町名 五條
キャッチフレーズ 維新の魁・天誅組、重要伝統的建造物群保存地区(五條新町)
所在地 奈良県五條市
最寄駅 JR和歌山線五條駅、又は大和二見駅
訪問 2019年11月
観光施設 五條市民俗資料館(長屋門)、まちや館、まちなみ伝承館など

江戸時代末期は天領で陣屋がありました。
文久三(1863)年八月に起こった「天誅組の変」で有名です。


現在民俗資料館となっている代官所長屋門は天誅組以降、場所を変えて建て直したもので、五條駅からはちょっと距離があります。天誅組当時、代官所は今の五條市役所の場所にありました。


どうしてここが狙われたのか? 観光ガイドさんの「五条は八万石+吉野杉の売上税金があり裕福な代官所。その割には警備が手薄で攻めやすかった」に納得。天誅組の時は出入りの医者が内通しており、彼の手引きで宴会をしているときを狙って襲撃したから、ごくうまくいったそうです。


市役所からすぐ近くの櫻井寺は天誅組本陣となったところ。現在「本陣」と呼ばれる地名はここからきているそうで、参勤交代用の宿(本陣)があったわけではない。
寺は近代的な建物でしたが、軒下に昔の寺の柱が展示してあり、ところどころ三角錐の小さな槍傷が認められます。槍の名人土佐浪士那須信吾のものだろうとのことです。敷地内には討った代官らの首を洗った石手水鉢があります。
天誅組は、司馬さんには海音寺潮五郎との会談のなかで酷評されています。
とはいえ幕府に立ち向かった最初の蜂起であり、京都で前日に起こった8月18日の政変(クーデター)がなければ全然違ったものになっていたはず。当時有名だった吉村虎太郎・松本奎堂・藤本鉄石らが参加したことを考えても、もう少し意義あるものだったのでは。

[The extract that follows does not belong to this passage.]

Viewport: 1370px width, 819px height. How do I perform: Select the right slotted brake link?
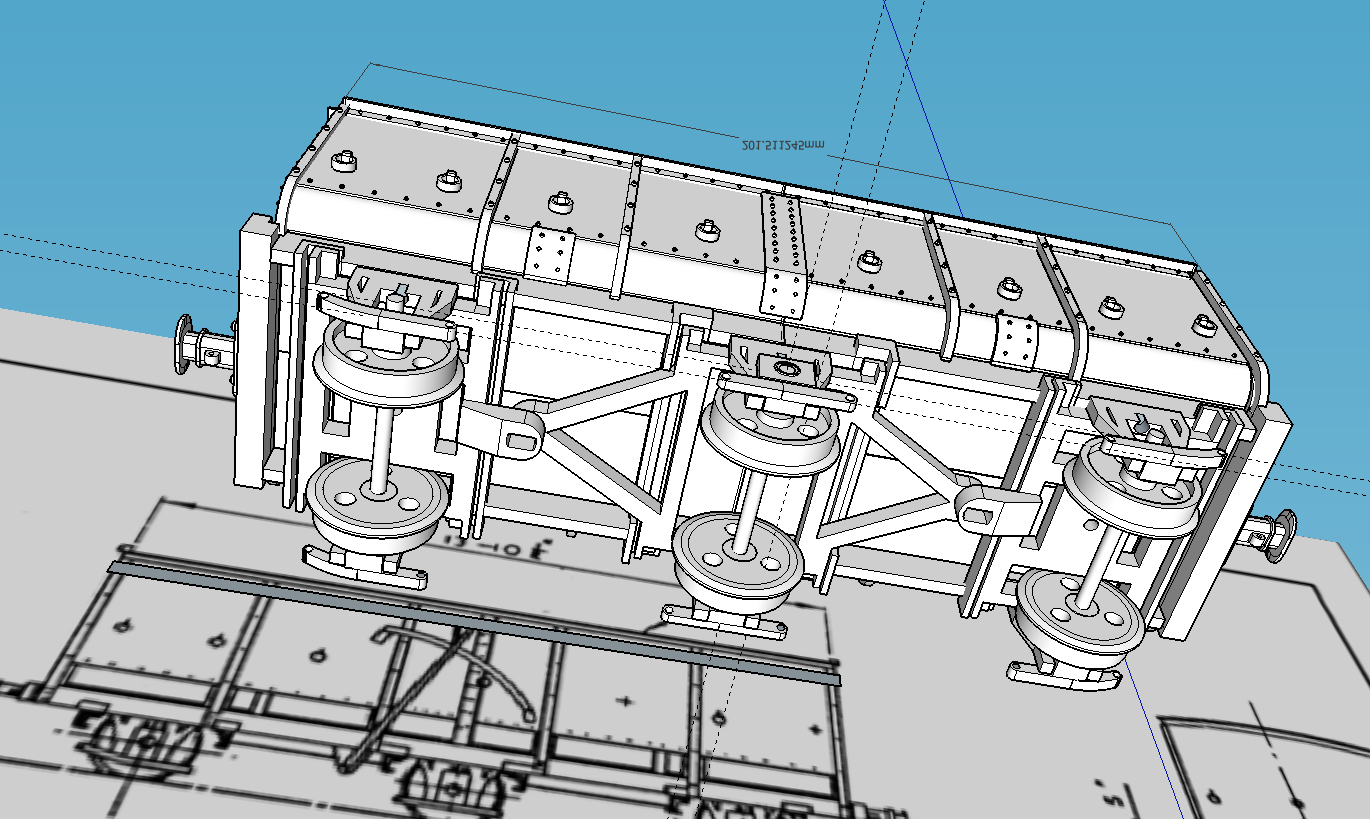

記録をみると、吉村虎太郎は味方の弾で怪我したとか、やり方に素人ぽいところが散見されます。
ガイドさんは三首脳の郷里を訪れたことがあるそうです。吉村と松本は地元でも知名度が高く施設もできているが、藤本鉄石は(私も行きましたが)寂しいものです。

 


重伝建五條新町は古い大きな家が延々と続きます。裕福な土地といわれたのが頷けます。
松倉重政の話も出ました。彼こそ江戸初期に五條村と二見村の間に新町をつくった人。日本史では島原の乱の原因になったことで有名ですが、地元では英雄。松倉公園・松倉祭りというのがあるそうです。

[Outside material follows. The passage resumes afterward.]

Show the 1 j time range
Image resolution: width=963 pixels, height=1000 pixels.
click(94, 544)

吉野川も並行して走っています。昔は三十石船がここまで遡上し、新町通まで川に面していたそうです。だから家々は二階を一階とするそれ用のつくり。水くみや洗濯のため川へ通じる小路がたくさんあります。

 


五條は柿の産地。県では和歌山だが単独自治体としては五條市は生産量日本一だそうです。